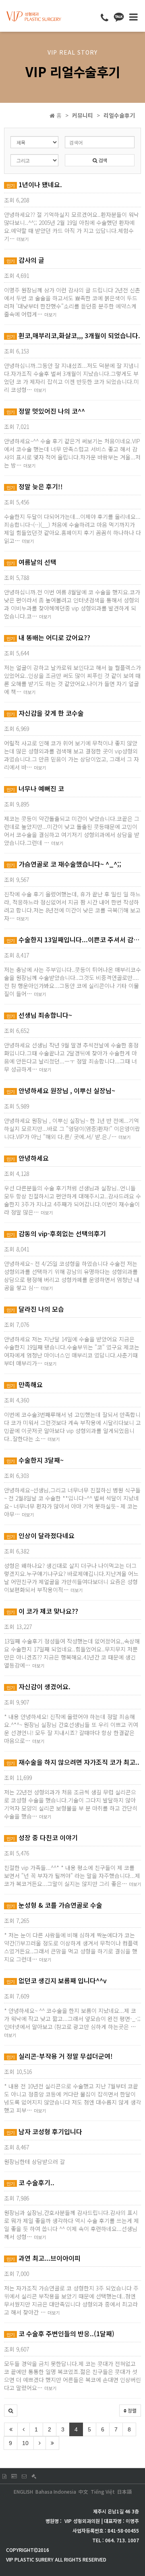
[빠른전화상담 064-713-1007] (104, 17)
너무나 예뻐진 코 (35, 788)
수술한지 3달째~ (35, 1459)
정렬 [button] (131, 2410)
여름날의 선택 (31, 561)
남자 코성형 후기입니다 (44, 2131)
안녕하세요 (27, 1157)
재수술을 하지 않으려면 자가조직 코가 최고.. (72, 1761)
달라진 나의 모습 (35, 1308)
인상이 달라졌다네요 (40, 1535)
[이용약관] (4, 2475)
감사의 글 (25, 259)
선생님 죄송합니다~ (39, 1014)
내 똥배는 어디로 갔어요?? (48, 637)
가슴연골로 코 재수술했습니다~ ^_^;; (63, 863)
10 (25, 2443)
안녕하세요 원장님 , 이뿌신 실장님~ (60, 1090)
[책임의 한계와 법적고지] (33, 2475)
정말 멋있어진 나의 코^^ (45, 410)
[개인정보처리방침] (14, 2475)
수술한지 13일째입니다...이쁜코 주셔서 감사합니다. (73, 939)
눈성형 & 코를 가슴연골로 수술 (54, 1904)
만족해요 (24, 1384)
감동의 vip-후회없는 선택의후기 (56, 1233)
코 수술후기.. (30, 2182)
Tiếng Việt (103, 2491)
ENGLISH (23, 2491)
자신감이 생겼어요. (38, 1686)
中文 (83, 2491)
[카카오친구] (119, 16)
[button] (10, 2411)
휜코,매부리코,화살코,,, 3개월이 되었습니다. (73, 335)
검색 (102, 160)
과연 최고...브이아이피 (43, 2257)
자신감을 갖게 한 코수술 (45, 712)
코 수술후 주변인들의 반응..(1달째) (60, 2333)
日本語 (124, 2491)
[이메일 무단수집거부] (24, 2475)
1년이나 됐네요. (34, 184)
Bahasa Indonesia (55, 2491)
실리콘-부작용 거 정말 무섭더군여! (59, 2055)
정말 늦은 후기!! (34, 486)
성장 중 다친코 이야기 (42, 1837)
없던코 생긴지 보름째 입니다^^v (56, 1980)
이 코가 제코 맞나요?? (42, 1610)
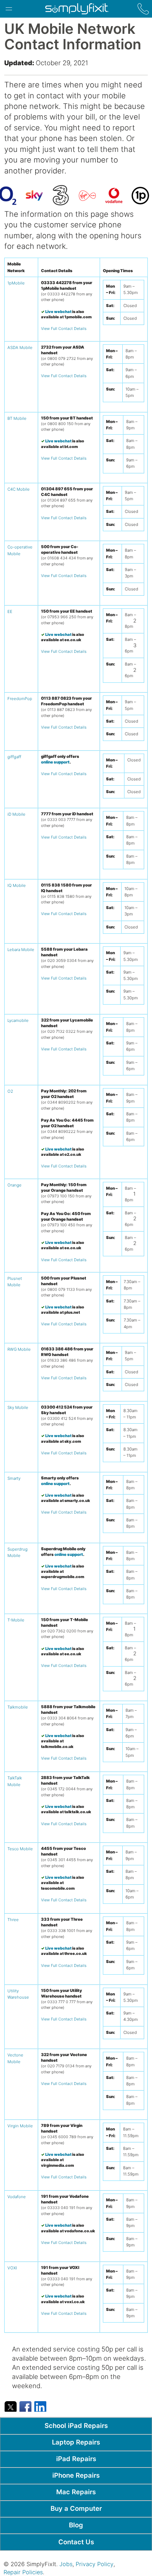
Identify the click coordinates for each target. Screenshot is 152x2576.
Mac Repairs (76, 2492)
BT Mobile (17, 418)
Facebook (25, 2406)
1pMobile (16, 283)
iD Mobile (16, 814)
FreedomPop (19, 698)
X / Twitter (10, 2406)
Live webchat (58, 311)
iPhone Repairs (76, 2475)
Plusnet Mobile (14, 1281)
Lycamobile (18, 1020)
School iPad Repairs (76, 2425)
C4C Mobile (18, 489)
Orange (14, 1185)
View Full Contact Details (64, 328)
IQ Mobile (16, 885)
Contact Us (76, 2542)
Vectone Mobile (15, 2058)
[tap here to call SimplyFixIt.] (143, 9)
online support (55, 762)
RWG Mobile (19, 1349)
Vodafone (16, 2196)
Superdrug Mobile (17, 1552)
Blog (76, 2525)
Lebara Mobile (20, 949)
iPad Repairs (76, 2458)
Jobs (65, 2564)
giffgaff (14, 756)
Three (13, 1919)
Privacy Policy (94, 2564)
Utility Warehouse (18, 1994)
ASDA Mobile (20, 347)
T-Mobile (15, 1620)
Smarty (14, 1478)
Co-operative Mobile (20, 550)
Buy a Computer (76, 2508)
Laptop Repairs (76, 2442)
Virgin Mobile (20, 2125)
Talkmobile (17, 1707)
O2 (10, 1091)
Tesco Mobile (20, 1848)
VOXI (12, 2267)
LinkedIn (40, 2406)
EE (9, 611)
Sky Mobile (17, 1407)
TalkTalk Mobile (14, 1781)
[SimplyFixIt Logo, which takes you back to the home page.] (77, 9)
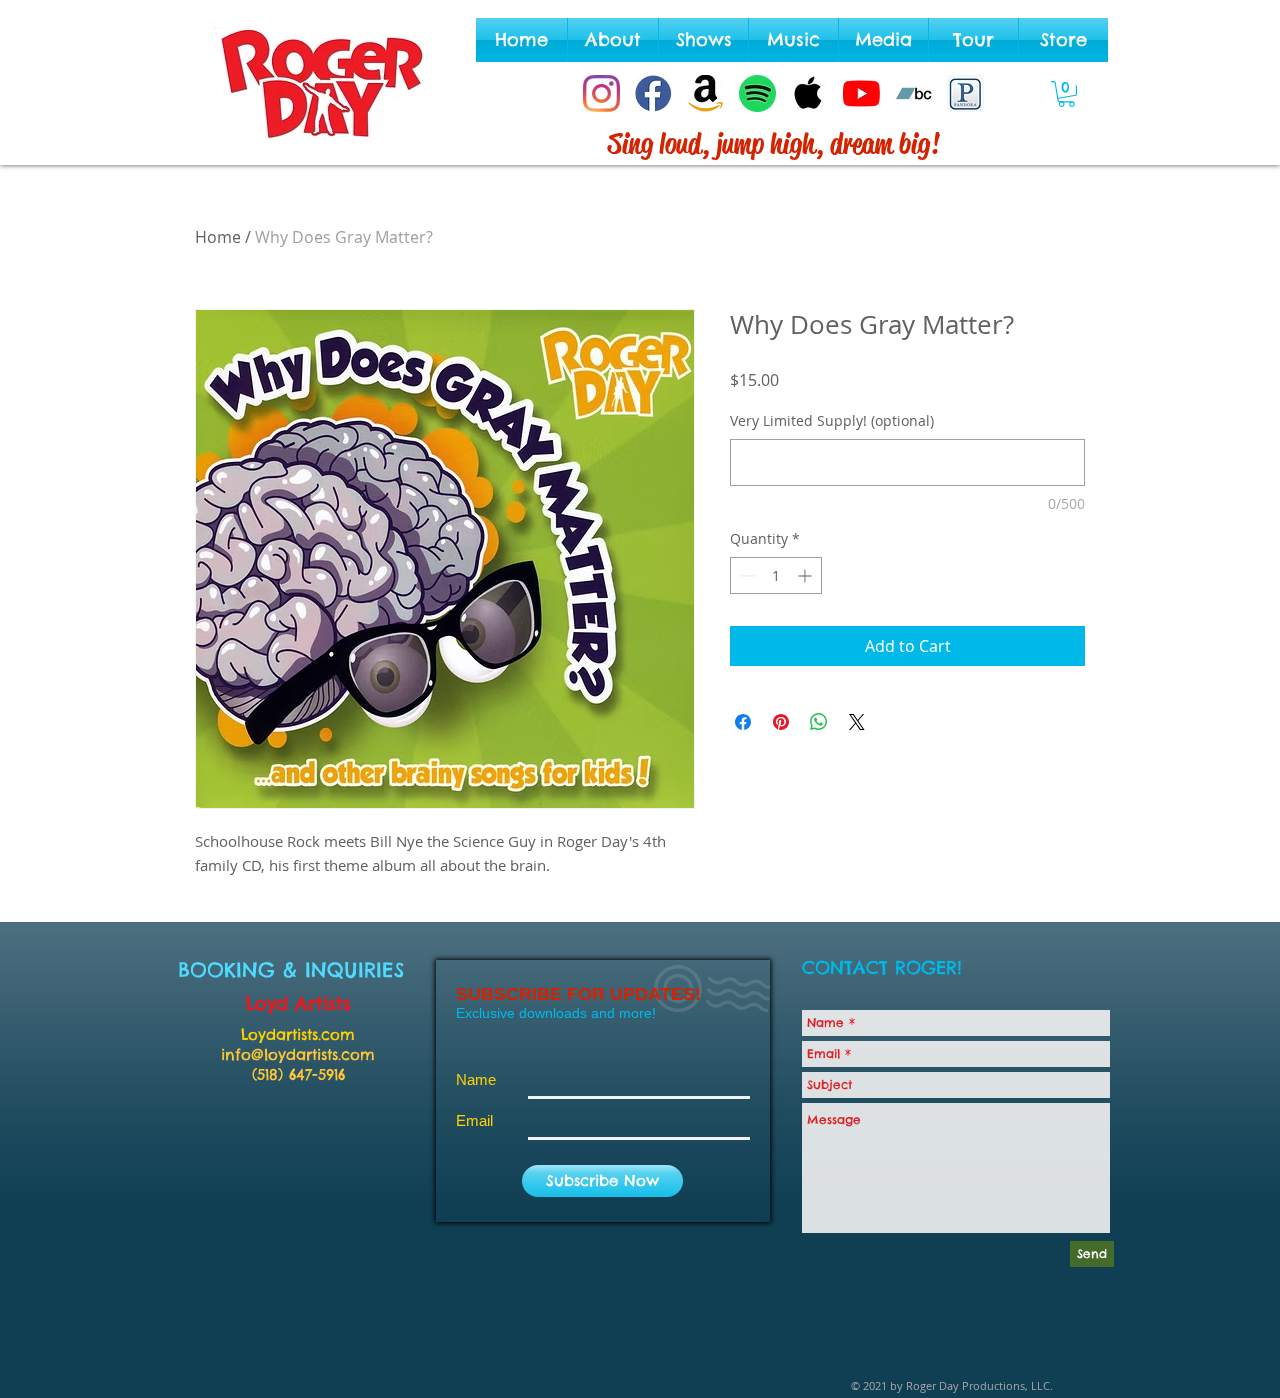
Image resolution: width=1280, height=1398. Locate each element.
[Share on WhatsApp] (819, 722)
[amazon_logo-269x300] (705, 93)
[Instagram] (601, 93)
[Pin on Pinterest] (781, 722)
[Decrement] (745, 575)
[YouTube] (861, 93)
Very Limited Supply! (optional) (832, 420)
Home (218, 237)
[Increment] (806, 575)
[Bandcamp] (913, 93)
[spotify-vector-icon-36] (757, 93)
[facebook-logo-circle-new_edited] (653, 93)
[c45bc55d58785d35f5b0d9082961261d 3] (965, 93)
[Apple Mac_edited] (809, 93)
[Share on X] (857, 722)
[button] (1066, 94)
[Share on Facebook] (743, 722)
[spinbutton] (776, 575)
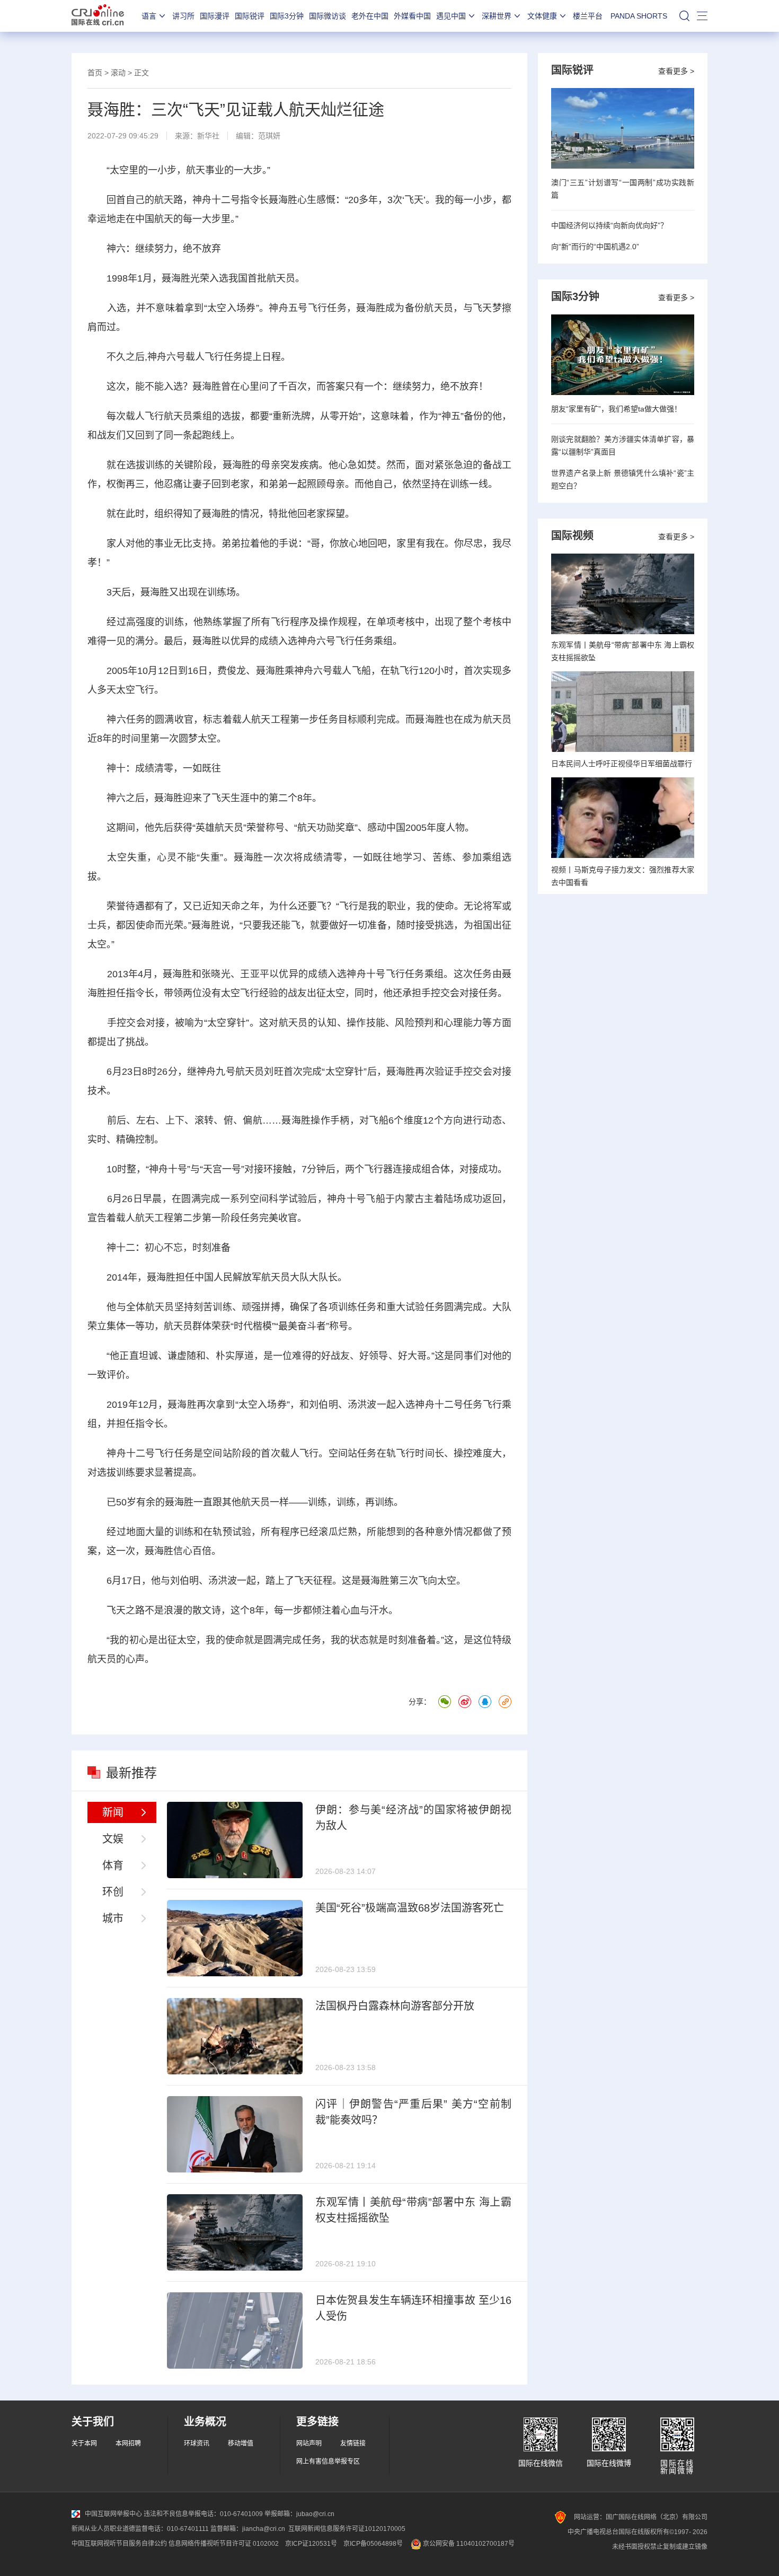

—————

• [What to do]: Return each full line of the entries that contains the word "Share".

• [Task solution]:
[Share on WhatsApp] (819, 722)
[Share on X] (857, 722)
[Share on Facebook] (743, 722)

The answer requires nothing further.